READING PASSAGE:

Start of Block

I would like to find some material which can adsorb the dry extract (instead of sticking to the inner side of the round flask) to make removing and handling it possible.
I work on fruit, and I have occasionally had some problems when lyophilising samples which have a high sugar content and/or are very ripe. In such cases, your lyophilised sample is rather gummy instead of perfectly dry.
In these cases, I found that I could improve this simply by grinding my gummy lyophilised sample in liquid nitrogen, using for instance a domestic blender. I always succeeded in obtaining a dry, non-sticky powder.
You need to prepare samples correctly. Before you put the the samples on freeze drier, samples should be in frozen state in the freezers before they can be freeze-dried. Then samples should be placed in containers which allow as much of the sample to be exposed to the vacuum as possible. Petri dishes are ideal for sediment. Freeze drying time also has influence on getting samples more like powder. For colloid, usually they take 2 days at -40 degree celcius.
immerse your flask into a container of liquid nitrogen first for 5 minutes to make sure your sample is completely freezed and then place it in the freeze dryer over night. you know how it works, No ?
Hi, I just want to add. For freeze-drying of nanoparticles/powder (if what you meant the samples are in nanoparticles or powder form before you do the freeze-drying), the freeze-dried nanoparticles should have certain desirable characteristics, including: the preservation of physical and chemical characteristics of the product, long term stability and an acceptable relative humidity. Or in other words, for obtaining product with high quality, you have to control: the formulation, freeze-drying process and storage condition. For freeze-drying the samples, you need to do the freeze-drying process including: 1. freezing step. You can do the freezing by the slow freezing (like I said before) or fast freezing (using liquid nitrogen,like Hasan said before. But the cost is high for liquid nitrogen, but it is fast, and the main point is that liquid nitrogen must be fully evaporated from samples before freeze-drying (to make sure the safety, because I don't know LN is fully evaporated or not during freeze-dry)). 2. Annealing to optimize freeze-drying process. 3. Primary drying and secondary drying.
For further reading, you can read Freeze-drying of nanoparticles: Formulation, process and storage considerations by Abdelwahed et al.
As Isabel said I experienced that with samples with high sugar content (i.e. fruits).
We solve that problem with a previous grinding step of the samples with a criogenic mill we have (but other cheaper solution could be a domestic mill with liq nitrogen).

End of Block

From the freeze-drying discussion above, return the passage between "I work on fruit, and" and "dry, non-sticky powder.", inclusive.

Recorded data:
Start of Block

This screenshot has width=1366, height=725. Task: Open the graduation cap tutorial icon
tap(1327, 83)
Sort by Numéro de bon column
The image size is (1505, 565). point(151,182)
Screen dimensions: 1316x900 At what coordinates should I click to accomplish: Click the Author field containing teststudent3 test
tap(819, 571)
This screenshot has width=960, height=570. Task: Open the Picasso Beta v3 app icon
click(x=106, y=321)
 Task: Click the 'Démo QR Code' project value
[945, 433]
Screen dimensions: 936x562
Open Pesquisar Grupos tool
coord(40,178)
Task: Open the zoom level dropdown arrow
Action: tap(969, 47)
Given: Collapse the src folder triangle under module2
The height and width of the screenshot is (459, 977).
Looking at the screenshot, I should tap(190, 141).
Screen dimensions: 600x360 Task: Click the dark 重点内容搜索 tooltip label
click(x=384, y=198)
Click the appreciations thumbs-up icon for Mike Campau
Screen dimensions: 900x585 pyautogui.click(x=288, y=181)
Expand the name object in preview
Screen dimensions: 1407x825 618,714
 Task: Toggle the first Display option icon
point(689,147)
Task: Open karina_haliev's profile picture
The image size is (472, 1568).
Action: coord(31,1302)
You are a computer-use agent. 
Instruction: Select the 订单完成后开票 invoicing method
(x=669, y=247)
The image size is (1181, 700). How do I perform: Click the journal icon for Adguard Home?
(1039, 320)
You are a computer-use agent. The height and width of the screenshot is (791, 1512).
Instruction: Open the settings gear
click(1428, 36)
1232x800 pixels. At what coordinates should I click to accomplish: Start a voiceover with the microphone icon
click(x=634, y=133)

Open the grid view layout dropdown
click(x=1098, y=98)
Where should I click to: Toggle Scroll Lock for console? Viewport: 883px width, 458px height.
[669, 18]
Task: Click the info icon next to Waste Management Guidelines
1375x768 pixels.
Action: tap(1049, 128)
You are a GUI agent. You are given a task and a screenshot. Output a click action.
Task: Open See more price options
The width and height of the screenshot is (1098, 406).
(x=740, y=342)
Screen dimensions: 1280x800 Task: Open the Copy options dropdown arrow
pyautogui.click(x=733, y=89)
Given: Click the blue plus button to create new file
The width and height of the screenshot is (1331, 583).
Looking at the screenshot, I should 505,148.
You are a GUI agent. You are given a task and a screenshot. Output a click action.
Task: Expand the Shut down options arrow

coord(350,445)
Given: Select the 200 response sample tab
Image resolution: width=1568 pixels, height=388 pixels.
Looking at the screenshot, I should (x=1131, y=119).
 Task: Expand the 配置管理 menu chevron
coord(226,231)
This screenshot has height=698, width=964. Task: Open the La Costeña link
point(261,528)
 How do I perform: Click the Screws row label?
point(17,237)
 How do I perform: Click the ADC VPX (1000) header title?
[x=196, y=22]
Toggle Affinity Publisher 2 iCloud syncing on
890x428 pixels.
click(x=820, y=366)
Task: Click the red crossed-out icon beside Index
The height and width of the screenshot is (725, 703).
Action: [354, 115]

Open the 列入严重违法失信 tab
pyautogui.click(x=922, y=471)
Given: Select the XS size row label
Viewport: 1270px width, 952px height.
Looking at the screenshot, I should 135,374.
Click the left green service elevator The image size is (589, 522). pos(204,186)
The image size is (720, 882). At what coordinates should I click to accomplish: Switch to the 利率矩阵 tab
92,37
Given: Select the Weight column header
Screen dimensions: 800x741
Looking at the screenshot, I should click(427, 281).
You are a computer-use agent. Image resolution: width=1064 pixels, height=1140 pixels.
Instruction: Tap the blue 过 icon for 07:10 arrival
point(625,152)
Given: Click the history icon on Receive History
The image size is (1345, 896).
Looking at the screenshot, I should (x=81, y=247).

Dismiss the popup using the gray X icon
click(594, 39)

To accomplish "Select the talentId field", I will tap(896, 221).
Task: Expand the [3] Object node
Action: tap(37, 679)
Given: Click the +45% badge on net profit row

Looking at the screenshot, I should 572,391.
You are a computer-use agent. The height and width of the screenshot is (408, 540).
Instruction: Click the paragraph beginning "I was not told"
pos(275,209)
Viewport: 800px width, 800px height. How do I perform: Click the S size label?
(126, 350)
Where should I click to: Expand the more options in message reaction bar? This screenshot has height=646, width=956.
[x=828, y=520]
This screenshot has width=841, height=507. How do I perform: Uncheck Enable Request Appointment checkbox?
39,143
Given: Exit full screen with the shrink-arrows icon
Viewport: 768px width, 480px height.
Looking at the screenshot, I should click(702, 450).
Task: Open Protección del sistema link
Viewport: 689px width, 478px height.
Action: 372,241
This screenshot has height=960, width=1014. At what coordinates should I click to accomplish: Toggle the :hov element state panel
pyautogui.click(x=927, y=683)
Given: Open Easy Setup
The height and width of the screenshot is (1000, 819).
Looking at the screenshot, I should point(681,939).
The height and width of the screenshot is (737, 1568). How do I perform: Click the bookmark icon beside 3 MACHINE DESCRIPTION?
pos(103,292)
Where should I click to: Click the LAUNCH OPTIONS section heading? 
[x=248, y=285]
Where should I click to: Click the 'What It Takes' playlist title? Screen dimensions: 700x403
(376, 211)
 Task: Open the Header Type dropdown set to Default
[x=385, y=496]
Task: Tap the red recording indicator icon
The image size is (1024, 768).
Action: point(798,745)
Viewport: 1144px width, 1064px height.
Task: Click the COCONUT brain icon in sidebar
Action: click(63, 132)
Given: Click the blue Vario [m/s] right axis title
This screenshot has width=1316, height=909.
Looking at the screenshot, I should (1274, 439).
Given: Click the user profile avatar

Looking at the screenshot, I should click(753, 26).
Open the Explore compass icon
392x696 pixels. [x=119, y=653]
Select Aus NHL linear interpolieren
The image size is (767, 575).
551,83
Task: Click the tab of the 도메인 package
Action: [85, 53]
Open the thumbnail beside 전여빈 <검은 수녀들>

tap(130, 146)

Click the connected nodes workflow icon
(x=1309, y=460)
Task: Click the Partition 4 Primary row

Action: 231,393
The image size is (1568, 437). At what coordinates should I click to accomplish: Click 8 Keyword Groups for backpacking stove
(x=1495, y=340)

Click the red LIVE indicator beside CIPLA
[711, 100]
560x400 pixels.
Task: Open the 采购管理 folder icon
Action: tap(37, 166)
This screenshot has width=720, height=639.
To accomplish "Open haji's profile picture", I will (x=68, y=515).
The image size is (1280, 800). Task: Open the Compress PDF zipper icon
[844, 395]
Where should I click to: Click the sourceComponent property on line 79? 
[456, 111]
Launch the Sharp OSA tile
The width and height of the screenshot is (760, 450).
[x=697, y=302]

End of Block

EXERCISE OUTPUT:
I work on fruit, and I have occasionally had some problems when lyophilising samples which have a high sugar content and/or are very ripe. In such cases, your lyophilised sample is rather gummy instead of perfectly dry.
In these cases, I found that I could improve this simply by grinding my gummy lyophilised sample in liquid nitrogen, using for instance a domestic blender. I always succeeded in obtaining a dry, non-sticky powder.